Et comme il s’en défendait un peu :

— C’est dit, ajouta-t-elle ; aussi bien les bouteilles sont commandées, et les voici qui arrivent…

Un maître d’hôtel, rouge de l’émotion du réveil et de la bousculade qui y faisait suite, s’agitait en effet, aidé par deux femmes de chambre, et, sur une table, devant la porte, s’alignaient verres et bouteilles.

— Mireille, ton idée est charmante, s’écria Mme Marbel toute joyeuse. Vous ne pouvez pas, monsieur, tout de suite nous chagriner par un relus… Et puis n’êtes-vous pas un peu notre prisonnier ?

De Vair aurait-il eu une objection à formuler qu’il l’eût vivement refoulée, tant cette aventure commençait à le captiver.

11 fil donc former les faisceaux et rompre les rangs.

On avait apporté un immense samovar qui chantait gaîment, des théières et une armée de récipiens de toutes formes et de tous calibres, et Mireille abordait chaque chasseur avec une tasse, étonnée, presque chagrine de la voir rebutée. En vain elle levait un regard suppliant vers le capitaine comme pour implorer l’explication de son insuccès ; celui-ci, très rêveur ce jour-là, se demandait encore comment de ces broussailles foulées par lui chaque jour il était sorti deux femmes exquises, qu’il avait encore une certaine peine à ne pas prendre pour des apparitions prêtes à s’évanouir.
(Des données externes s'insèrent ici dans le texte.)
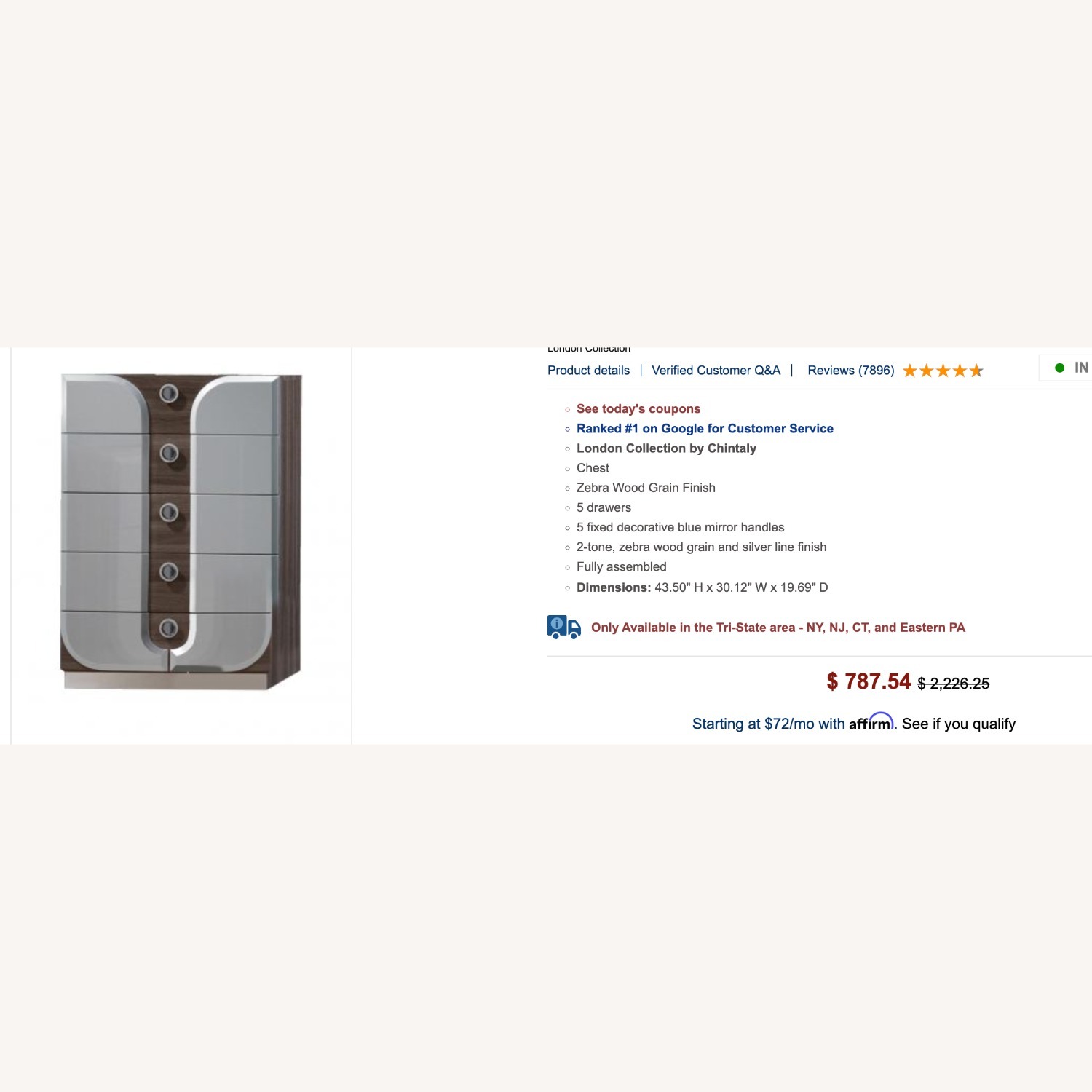Click the Dimensions specification line
Screen dimensions: 1092x1092
[x=702, y=587]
À la fin il eut l’intuition de cet embarras :

— Oh ! mademoiselle, dit-il vivement, les chasseurs à pied ne connaissent le thé qu’à l’infirmerie. Voulez-vous me permettre de vous éclairer sur leurs goûts ?
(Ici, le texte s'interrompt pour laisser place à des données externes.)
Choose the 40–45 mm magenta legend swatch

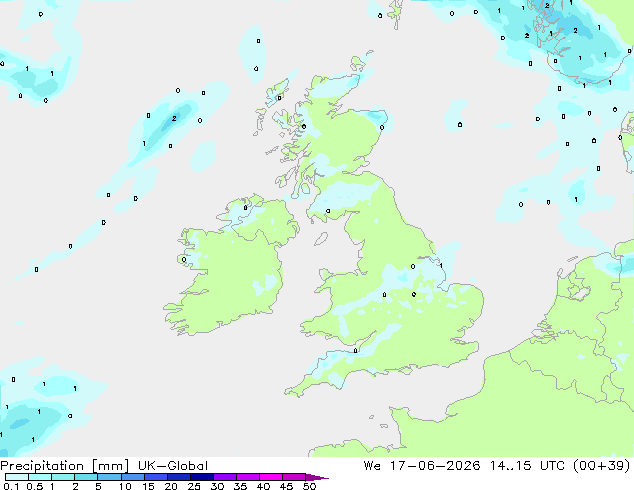(x=271, y=477)
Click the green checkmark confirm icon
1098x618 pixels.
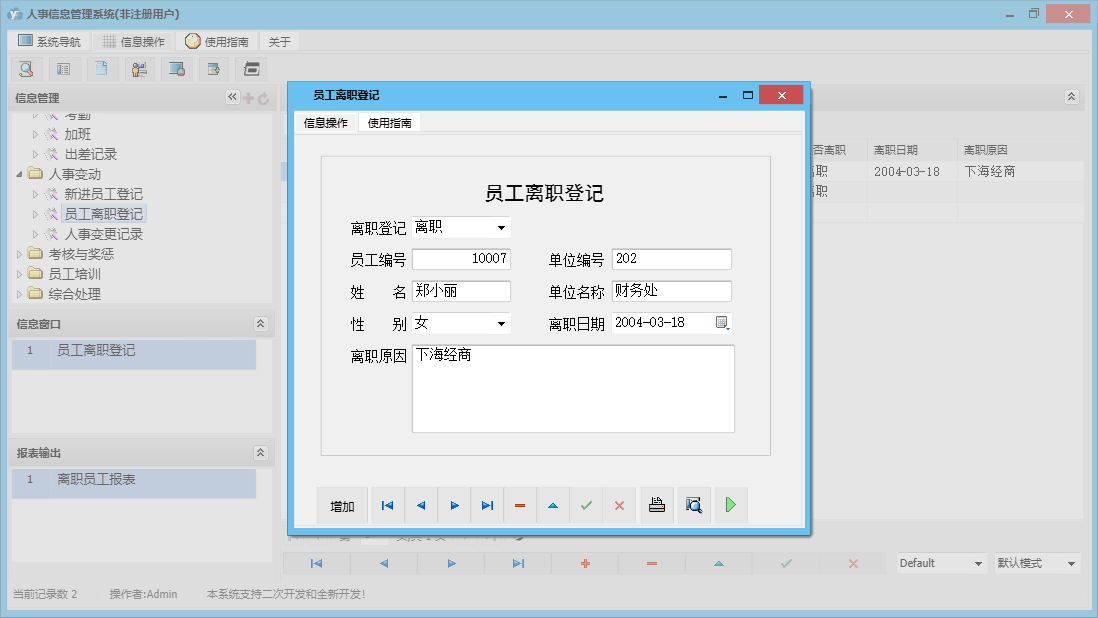click(x=586, y=505)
Et il fit passer les bouteilles que les hommes se partagèrent avec empressement. Puis s’approchant d’elle :

— Il ne sera pas dit, mademoiselle, que tous les chasseurs vous auront refusé cette tasse de thé, je la prends pour moi, si vous voulez bien me l’offrir.

Il s’empara de la tasse, malgré les protestations de la jeune fille, qui répétait qu’un lunch avait été servi pour lui à l’intérieur, et qu’il la désobligerait en buvant son thé dehors.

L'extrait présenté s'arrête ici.